Sales for the fitness segment, with brands Life Fitness, Hammer Strength and ParaBody, were $156.9 million, up from $144.0 million in the year-ago quarter. Operating earnings for the quarter totaled $8.2 million, up from $7.4 million for the second quarter of 2007, and operating margins were 5.2 percent versus 5.1 percent a year ago.
“Sales of commercial equipment were up double digits worldwide, as Life Fitness continued to benefit from a number of new products introduced since the beginning of the year,” said McCoy in a statement. “The strength in commercial equipment helped to offset a decline in the segment’s consumer business. Operating earnings, which included $1.3 million in restructuring charges, improved slightly as efforts to trim costs and improve productivity continued to show results.”
The company announced in June that it would reduce its hourly and salaried work force by 1,000 jobs. Furthermore, the company said it may slash up to 1,700 more jobs as further cost-cutting initiatives are completed.
Brunswick has already laid off about 1,500 marine employees and announced plans to close eight boat plants. By the time the most recent rounds of layoffs and closures are completed, Brunswick’s marine division will have been cut by about 25 percent since January.
The moves are expected to reduce costs by $300 million this year. On the call, CFO Peter Leemputte said operating expenses were actually down but the decline in gross margin was driven by reduced fixed cost absorption on lower production volumes. Plus, he noted there are higher freight costs due to fuel surcharges. This will affect both the third and fourth quarters, he noted, although Life Fitness will enter its strongest selling season at that time.
Nautilus to consolidate manufacturing facilities
Nautilus (NYSE: NLS) said it is consolidating its U.S. manufacturing and distribution facilities, closing its facilities in Tulsa, Okla., by the end of the year and transferring the work to its Independence, Va., site. Nautilus distribution will be consolidated into its two centers located in Independence and Portland, Ore.
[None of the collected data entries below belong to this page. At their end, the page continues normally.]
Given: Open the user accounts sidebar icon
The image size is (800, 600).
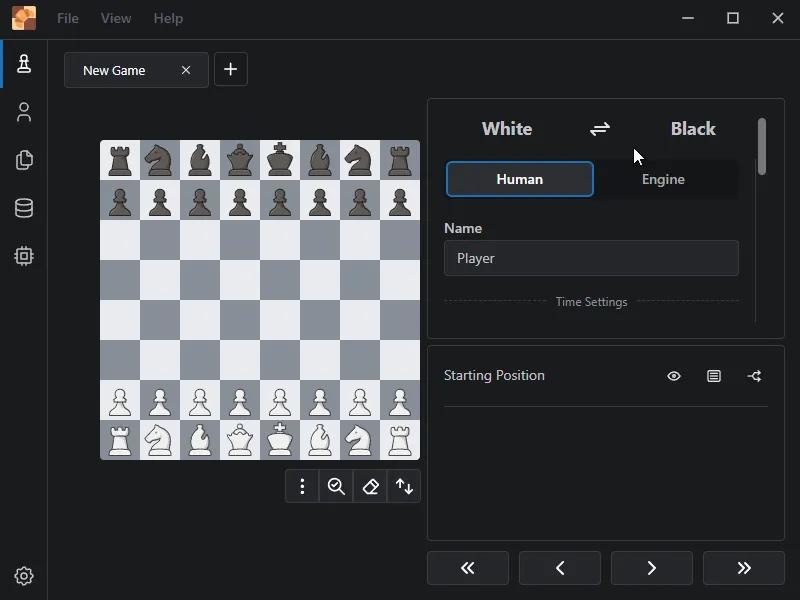Looking at the screenshot, I should pyautogui.click(x=24, y=112).
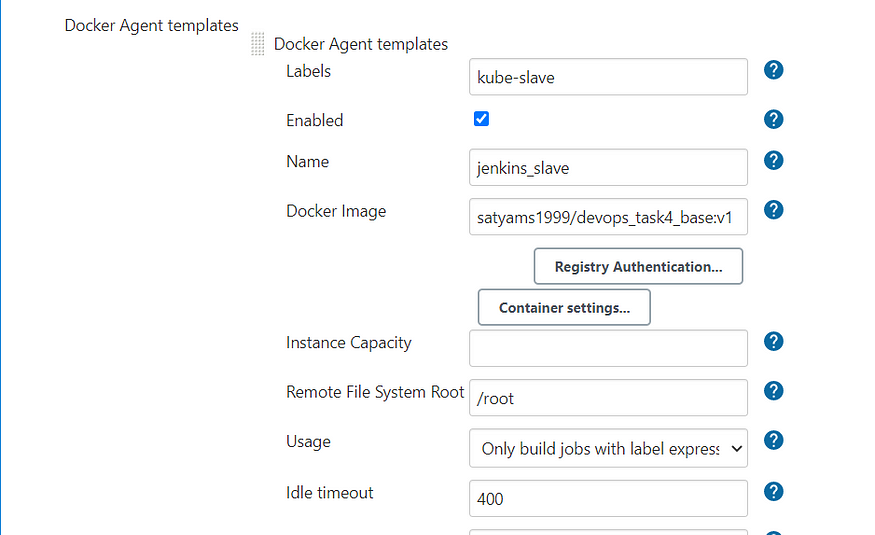The image size is (875, 535).
Task: Click the help icon beside Enabled
Action: coord(773,119)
“By streamlining these functions it supports our restructuring activity to provide better efficiency in our manufacturing processes and better service for our customers,” said Tim Joyce, senior vice president/general manager, in a statement.
The company said it does not plan to eliminate any major product lines as a result of the consolidation. Nautilus said it is still calculating the related cost and will release further information during its July 31 earnings conference call.
Nautilus has struggled as it tries to execute a turnaround plan amid a weak consumer spending environment. Former CEO Gregg Hamman left nearly a year ago, and a shareholder group took over control of its board in December. The company posted a loss of $6.4 million, or $0.20 per share, in the first quarter.
Shares of the company fell $0.35 to close at $5.15 on July 24.
Life Time Fitness posts Q2 profit
Life Time Fitness (NYSE:LTM) experienced a 20-percent growth spurt in its second-quarter earnings, helped by increased membership.
Net income rose to $19.8 million, or $0.50 a share, for the three months ended June 30, from $16.5 million, or $0.44 a share, in the same period last year.
Revenue rose 19 percent to $192.4 million from $162.1 million.
It said membership rose 12 percent to 547,497 in the second quarter compared with last year.
Total operating expenses during the quarter totaled $152.5 million compared to $128.6 million last year, driven primarily by increased expenses to support new centers, membership growth and presale activities.
EBITDA for the quarter grew 18.4 percent to $57.4 million from $48.5 million in 2007.
Shares of the company fell $3.94 to close at $33.63 on July 24.